The worrying part here is that two quite actively and widely used file systems, btrfs and XFS, suffer greatly from the writes with the standard input data generation pattern. As this is the faster mode of fuzzing from executions/second perspective, it’s quite nasty if you put the output directory for fuzzer findings on such file system.

Theoretical limits

I also wanted to see what would be the theoretical limits for the type of file system access pattern that afl-fuzz does. This is quite a synthetic benchmark, as it does not involve any context switches between processes, signal delivery, shared memory manipulation, file descriptor duplication, and other types of data processing that afl-fuzz does.

sequences/secondstdinfile
btrfs87.5 k40.7 k
ext2446.1 k66.5 k
ext3305.4 k60.3 k
ext4211.5 k56.4 k
JFS737.7 k59.5 k
ReiserFS594.1 k40.4 k
tmpfs682.5 k138.0 k
XFS101.9 k48.5 k
Table 5: Theoretical file system performance numbers with `afl-fuzz` like access pattern.

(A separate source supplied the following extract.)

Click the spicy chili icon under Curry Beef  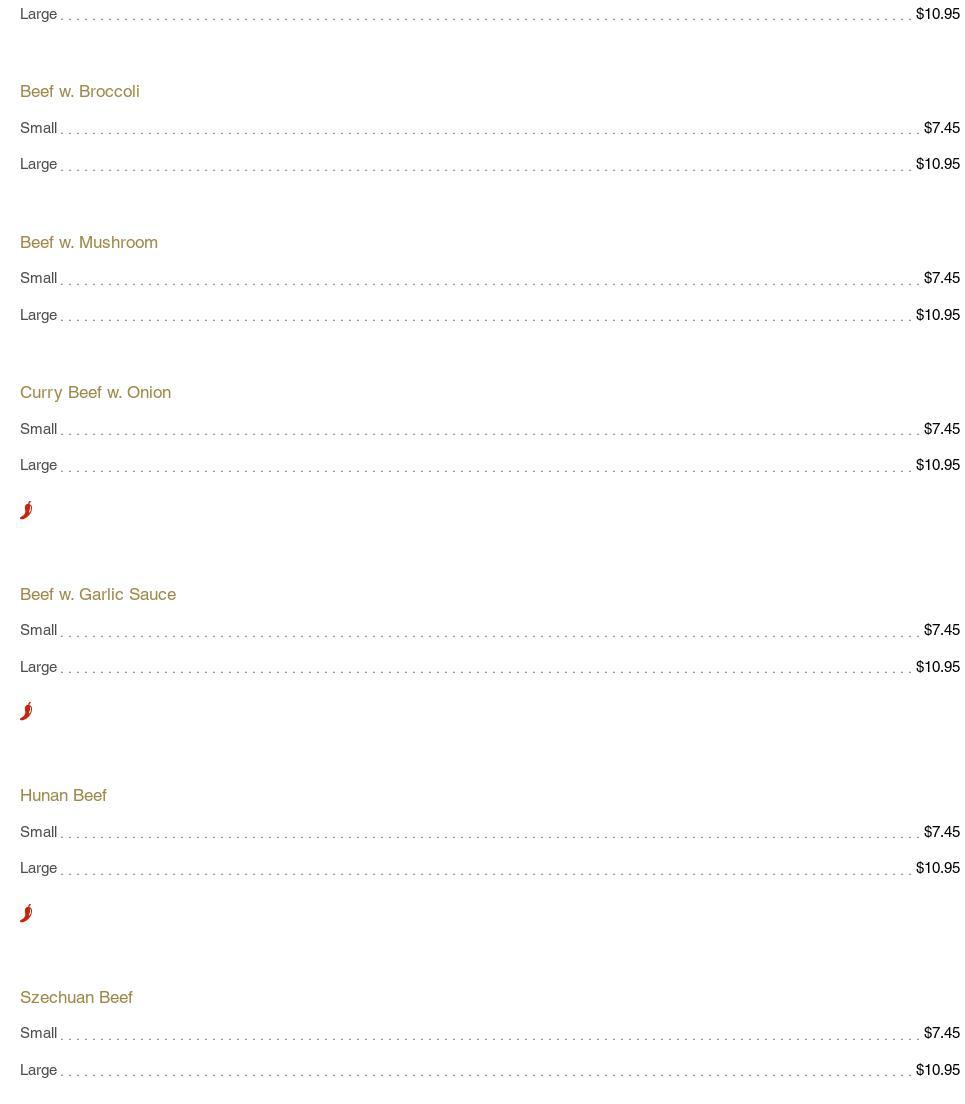click(x=26, y=510)
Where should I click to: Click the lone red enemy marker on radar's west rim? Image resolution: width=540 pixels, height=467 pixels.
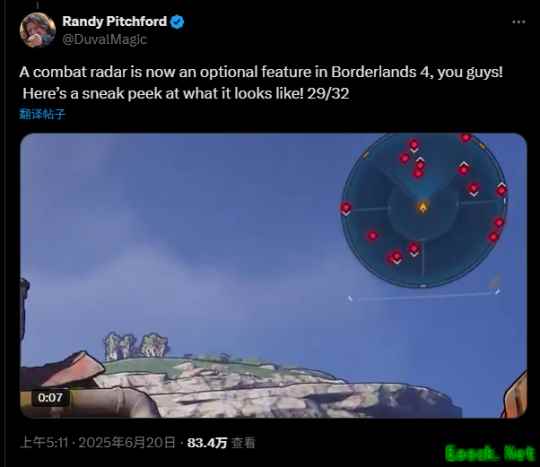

The difference between file systems in table 5 is many times larger for standard input based data generation than for afl-fuzz (table 1). When opening and closing files, the overhead is bigger and the difference between different file systems is also smaller.

If you also compare the overhead of pure file system accesses, it is higher than the overhead of libFuzzer’s 735 k executions/second basically for all cases. On top of this there is the overhead of everything else that happens inside afl-fuzz program.

End notes

You should use tmpfs that fully resides in memory for your fuzzing data generation with afl-fuzz. Usually this is available on /dev/shm/ or /run/shm/ globally and on systemd based systems also available under /run/user/$UID/. It’s faster and less straining to the hardware than trusting that the Linux block layer does not too often write to the physical device. Especially if you happen to use btrfs or XFS file systems.

In the end, this is mostly Linux specific information and for example OS X based systems need specific tricks to use memory based file systems. Same with FreeBSD where tmpfs based file system is not mounted by default.